CRITICAL LACUNAE: MONCKTON and CHOMSKY, GATEKEEPERS

The appeal to ignorance is an appeal to lack of imagination. Without imagination, new knowledge is impossible. How can you believe something you cannot imagine? When deployed by a trained mind, the argumentum ad ignorantiam represents a cynical ploy to exploit these limitations.

One man who has argued with keen logic and clarity against the politically-driven myth of anthropogenic global warming is Lord Christopher Monckton, the Third Viscount of Brenchley, as he styles himself. Monckton is a brilliant polymath – his main expertise lying in mathematics – who became a political adviser in the Thatcher government in the UK in the eighties. He is a superb debater and an audacious campaigner, once parachuting into a climate conference in Durban, South Africa, after being barred from attending. With worldwide press garnered by the stunt, the organisers could no longer shut him up.

In particular, he has been vocal in opposing the movement towards global government being constructed through climate deals.

“The totalitarians around the world have now seized upon climate change as the central weapon they’re going to use to get the countries of the West in particular to agree, in very large areas of policy, to abandon democracy in favour of government by an international elite that nobody elects.”

And yet, when asked for his views on climate engineering, or ‘chemtrails’, he becomes impatient and passive-aggressive, and quickly introduces the term ‘conspiracy theorist’. In an interview on April 7th 2013, Jonathan Eisen, the editor of Uncensored Magazine, brought up the subject of a bill introduced in the US House of Representatives by Congressman Denis Kusinich, which contained a provision to prohibit the weaponisation of the atmosphere through stratospheric aerosol injection – i.e., ‘chemtrails’ (HR 2977 III, 2009). Eisen noted that the congressman had been forced under heavy pressure to withdraw the provision, and asked for Monckton’s comments on the subject.

[youtube https://www.youtube.com/watch?v=pHsGlE9XKCU&w=560&h=315]

Monckton admitted to not having made a detailed examination of the issue, which seems strange since stratospheric aerosols (dust, smoke, industrial pollution, salt etc) must be taken into account in calculating climatic forcings. He was clearly keen to dismiss the topic quickly. He looked with lordly revulsion at the visual evidence presented to him in the form of three hard-copy photographs, appearing reluctant to touch or hold them. He dismissed the images of heavily trailed skies as showing condensation trails – the popular explanation for the phenomenon. Claiming that a satellite photograph featuring a huge vortex of thick white flows showed contrails, he may have realised the absurdity of the assertion, and quickly started talking about atmospheric monitoring on his estate in Scotland, which he claims shows no significant increase in particulates beyond what could be expected from industrial processes. But again he said he had not made a detailed study of the test results.

■ Dataset extract:

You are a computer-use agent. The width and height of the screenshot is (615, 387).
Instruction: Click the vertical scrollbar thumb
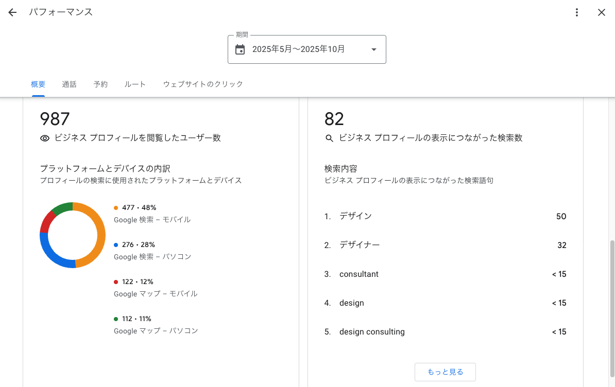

■ What to work on:
1. In the Monckton article, rewrite the passage from "The appeal to" to "shut him up.", substituting "scholar" for "polymath".
2. What kinds of stratospheric aerosols does the Monckton article list in parentheses?
3. Pick up the Monckton article after its final sentence and write the next part.

■ Response list:
1.
The appeal to ignorance is an appeal to lack of imagination. Without imagination, new knowledge is impossible. How can you believe something you cannot imagine? When deployed by a trained mind, the argumentum ad ignorantiam represents a cynical ploy to exploit these limitations.

One man who has argued with keen logic and clarity against the politically-driven myth of anthropogenic global warming is Lord Christopher Monckton, the Third Viscount of Brenchley, as he styles himself. Monckton is a brilliant scholar – his main expertise lying in mathematics – who became a political adviser in the Thatcher government in the UK in the eighties. He is a superb debater and an audacious campaigner, once parachuting into a climate conference in Durban, South Africa, after being barred from attending. With worldwide press garnered by the stunt, the organisers could no longer shut him up.

2.
- dust
- smoke
- industrial pollution
- salt

3.
When Eisen politely persisted with the topic, Monckton could barely contain his exasperation, and started to filibuster, over-riding attempted interventions with long, parliamentary sentences. While he admitted that there were proposals and patents for ‘Solar Radiation Management’ (SRM) through Stratospheric Aerosol Injection (SAI), he insisted that no such thing could be happening.

“If it isn’t showing up in my atmospheric monitoring, what am I doing wrong?” he asks. 

He insists that if a programme to inject millions of tons of particulate matter into the stratosphere existed, it would be visible in military budgets. Asked whether he is aware of an agenda to reduce global population, he admits that he is – but he locates this desire in the souls of a radical ‘people-hating’ environmentalist fringe and its fellow travellers, and insists that there is no way of achieving it and that no measures are being taken to implement it. No evidence of heightened death tolls shows in epidemiological figures: the world’s population is not in decline; therefore no depopulation programme exists.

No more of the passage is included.